「地域の人たちに、自分らしい部屋づくりの楽しさを伝えたい」と、塗料販売店の店構えからDIYショップのスタイルに衣替えした店舗がある。福岡県久留米市の塗料販売店・サンユー(社長・古舘浩二氏)は昨年秋、DIYのためのレンタルスペースや工具も兼ね備えた「インプルーブヒスイ」としてリニューアルオープン、DIYによる自分らしい部屋づくりの楽しさを発信している。

同社は建築塗料を中心とした塗料販売店。他の地域と同じように地方の塗料需要が漸減していく中で、一般消費者との接点の中から塗料の新たな需要づくりを模索、3年ほど前から店頭販売に力を入れてきた。

このB to Cビジネスを主導したのが同社部長の戸島妙子さんだ(写真)。
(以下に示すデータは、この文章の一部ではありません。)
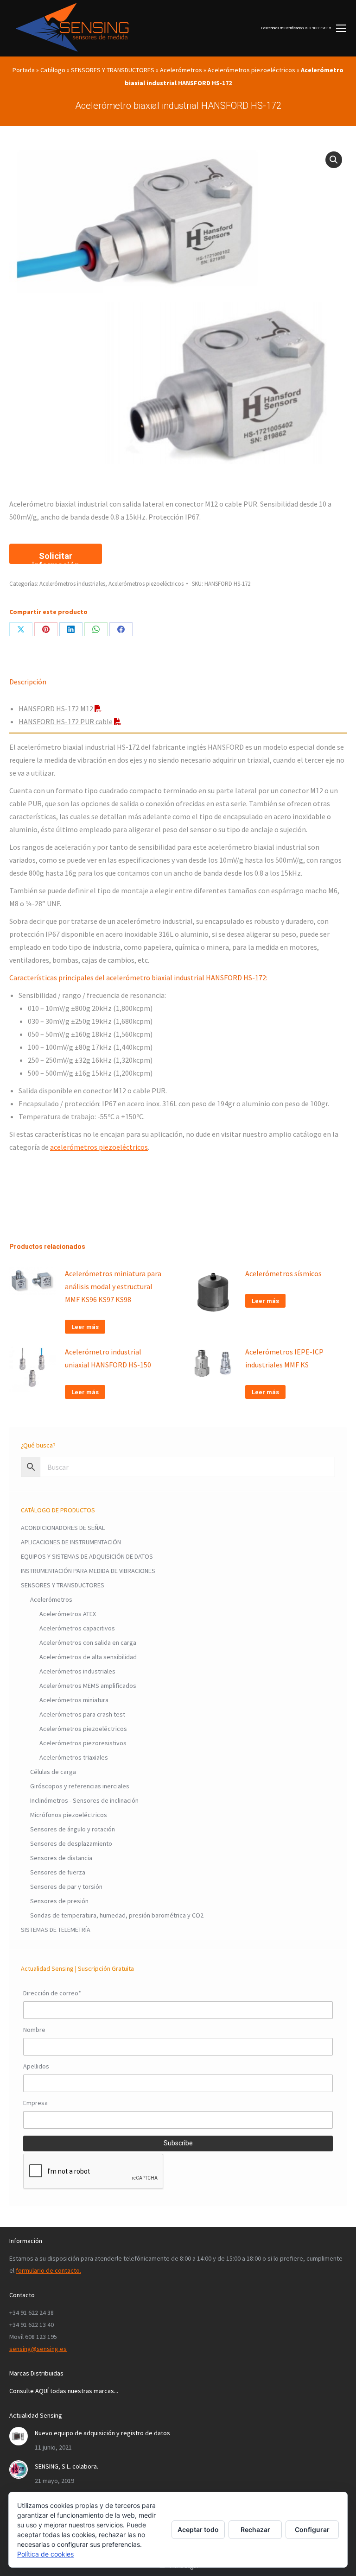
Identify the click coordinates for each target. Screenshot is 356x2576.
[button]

「私自身もそうなんですが、世の中には『部屋の模様替えが好き』という方が結構いらっしゃいます。季節の変わり目や気分を変えたいときなどに行う模様替えは楽しいもの。でも、日本では家具の位置を買えたり、小物を飾ったり、せいぜい頑張ってカーテンを替えたりするくらいのもので、不完全燃焼な感じは否めません。そこにペイントや壁紙で部屋の壁を大胆に変える選択肢を提案し、もっと満足度の高い模様替え、ワクワクするような部屋づくりのスタイルを地域に広げたかった」と思いを語る。

同社はM&Aによって近郊に新たな拠点を確保できたことから、昨年秋に久留米市津福の旧本店をDIY専門店にリニューアル。インテリアショップのようなファサードに装いを改め、店内もツーバイフォー材の造作やペイント体験コーナーの設置、DIY作業台のレンタルスペースやDIYに必要な各種工具の貸し出しなどのサービスも始めた。

そして同店の代表的なアイテムになっているのがカナダのインテリアペイント「クローバーデールペイント」と、ニューヨーク発の貼って剥がせる壁紙「テンペーパー」だ。両品とも福岡市のインテリアショップ・インプルーブが輸入販売しているもので、海外のテイストが漂うハイセンスなデザイン性がセールスポイント。

「今貼られているビニールクロスの上にペイントすることでお部屋の装いが一新しますし、テンペーパーもシール感覚でとても貼りやすい壁紙。いずれもDIYで手軽にアプローチできるので、部屋の大胆な模様替え、自分らしい部屋づくりの醍醐味が味わえます」(戸島さん)と、DIYを基点に地域との新たな関係を構築、ビジネスの発展性を探っていきたい意向だ。